I think you invented this out of whole cloth, or else like my example
didnt have any clue of what they was doing.
Normal modis operandi a unix guy is doing things impossible for
winblows, so perhaps you just didnt understand.
> > http://www.mosix.org
> > MOSIX is a software that allows any size Linux cluster of
> > Pentium/AMD workstations and servers to work cooperatively
> > like a single system.
> >
> > I am not running mosix, I dispatch my taskloads off buttons like
> > was shown, run app xxx on host xxx.
> >
> > But the mosix example is a close familiar to my operating habits.
> > and its strongly implied with my examples.
> >
> > > ON top of that, typing half a screenful of text just to make some file
> > > on some other machine accessible seems a mite burdensome.
> >
> > Clicking on a button runs that text, i stated that clearly.
> > winblows limited thinking again ?
>
> So why do you suppose this doesn't sell 100k copies per hour?
What makes you think it dont ? when slack reved one of the largest
mirrors would set new records for bits over the wire in 24 hours
flooding their 3 100mbit pipes for days, it was largest site with
the fattest pipes, and published its stats, cdrom.com did
it all on a single box running bsd.
For every sale, most cdroms does many loads, but the iso
downloaded are far more.
When you buy a redhat cdrom you are not buying the os
you are buying support. if you download it you get the same
thing but no paid support, 99,9999% of installs / upgrades
are downloads.
> > > Even under DOS it only takes a single half-line of text.
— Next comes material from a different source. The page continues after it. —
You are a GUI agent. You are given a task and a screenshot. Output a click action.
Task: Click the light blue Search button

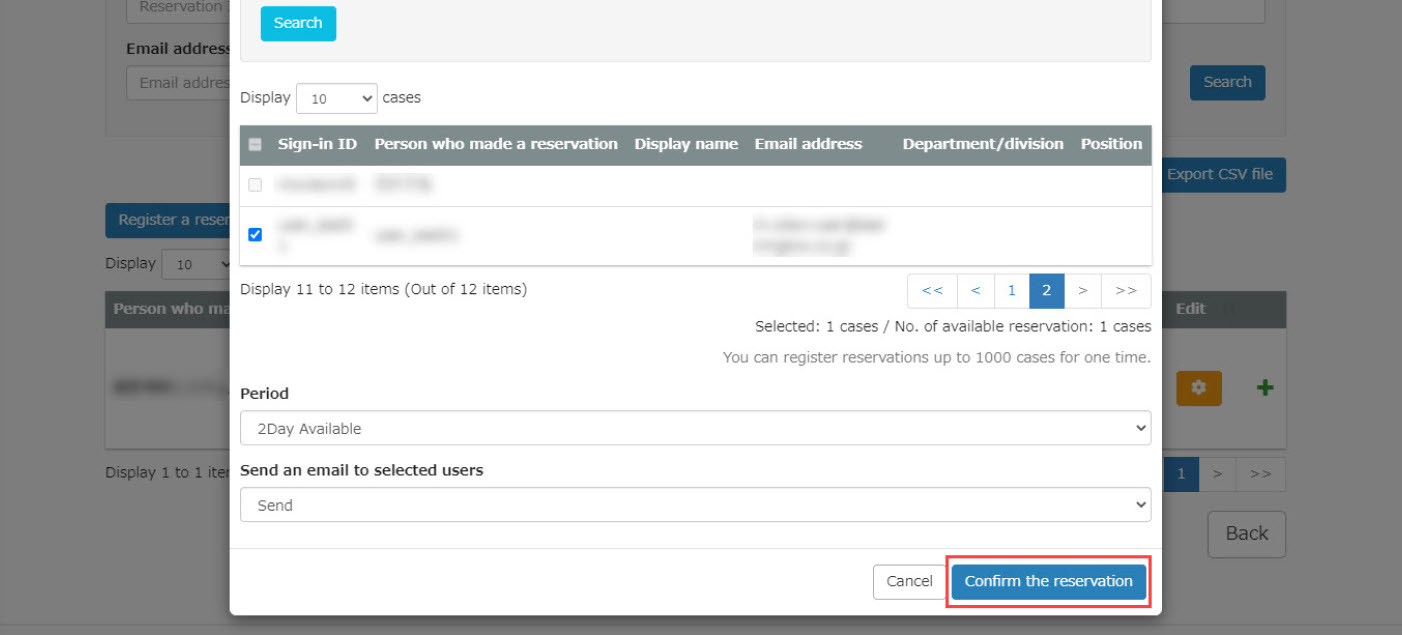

> > > Some people just like *NIX because it enables them to stroke their own
> > > need for pseudo-sophistry.
> >
> > Here you dismiss superiority by waving "pseudo-sophistry" at it
>
> If it doesn't meet people's needs better, then it isn't better. If it did,
> it would outsell the "others."
Heh then we should have left Getty Oil alone then by that reasoning
When vendors are out from under threat of paying 40 more dollars
per copy for winblows if they dare preload anything else, ( again
from court transcript) and the market has time to adjust
to certain boxes being available preloaded without the Mickysoft Tax
then we will see.
> > this from you is really pathetic, but i think you are just a bit quick
> > off the gun, something im just as guilty of from time to time.
>
> feeling guilty? I wasn't referring to you, since I don't know you.
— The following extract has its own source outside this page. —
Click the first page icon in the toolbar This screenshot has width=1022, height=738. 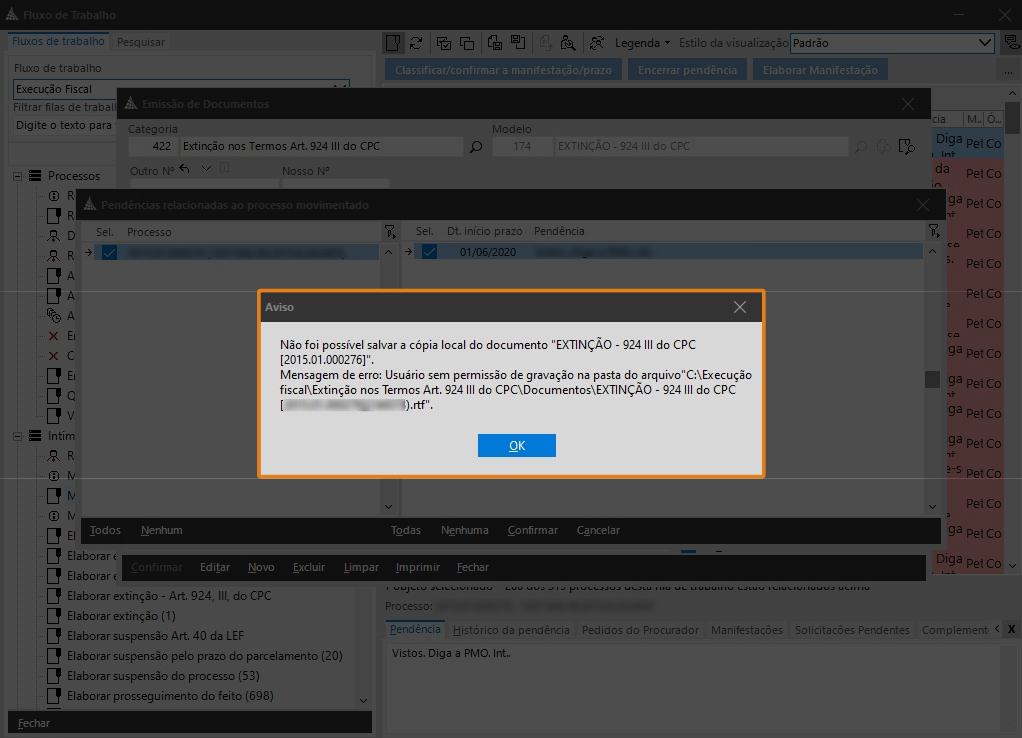393,43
Comprehension problems too ?
> > Perhaps you could look again and point out where your confusion
> > is.
> Actually, I think I'm on solid ground here.
... umm you seem to be "on" something
You make being obtuse into an art form
I don't think I'm confused
You seem utterly confused,
You said :"All my machines are visible from any of them "
networked machines mean more than file and print service
but you have this "winblows limited" view of reality where
anything more than that and you lose your frame of reference
it seems.
Study
http://www.mosix.org again, the example i gave as a close
familiar to what im attempting to show you.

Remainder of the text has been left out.